_WHAT THIS TASK INVOLVES_. From the listing below, copy only the lines from the line that contains "Viewport: 407px width, 197px" to the line that contains "Task: Refresh the inbox message list", counting those two lines as part of the copy.

_MATERIAL PROVIDED_.
* * * * *

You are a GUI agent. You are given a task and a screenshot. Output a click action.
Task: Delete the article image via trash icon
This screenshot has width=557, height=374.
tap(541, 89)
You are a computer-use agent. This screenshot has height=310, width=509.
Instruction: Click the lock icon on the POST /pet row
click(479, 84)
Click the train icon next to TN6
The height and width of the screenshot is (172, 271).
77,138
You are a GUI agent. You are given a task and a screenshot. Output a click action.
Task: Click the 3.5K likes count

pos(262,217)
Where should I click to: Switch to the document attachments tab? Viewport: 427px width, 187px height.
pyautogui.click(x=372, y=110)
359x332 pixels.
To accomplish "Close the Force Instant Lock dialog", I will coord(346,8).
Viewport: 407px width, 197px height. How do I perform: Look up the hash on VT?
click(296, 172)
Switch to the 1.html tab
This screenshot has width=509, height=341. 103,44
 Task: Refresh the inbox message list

* * * * *

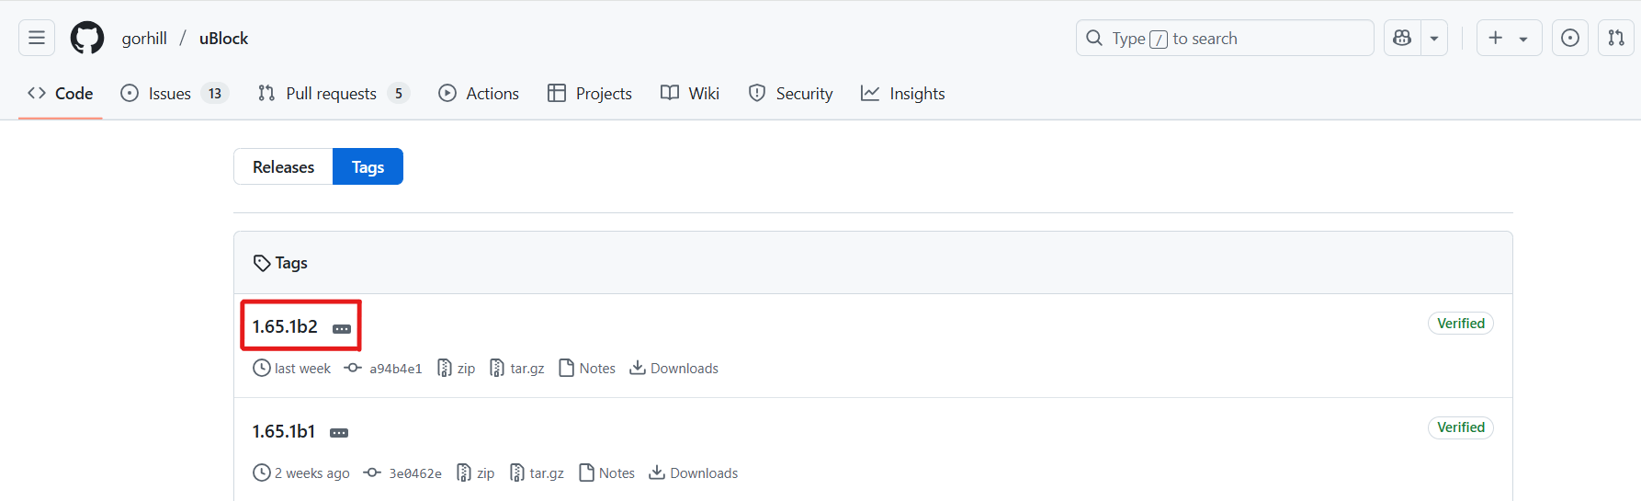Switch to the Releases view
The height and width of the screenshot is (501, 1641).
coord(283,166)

* * * * *

_RESULT_.
Viewport: 407px width, 197px height. How do I perform: Look up the hash on VT?
click(296, 172)
Switch to the 1.html tab
This screenshot has width=509, height=341. 103,44
 Task: Refresh the inbox message list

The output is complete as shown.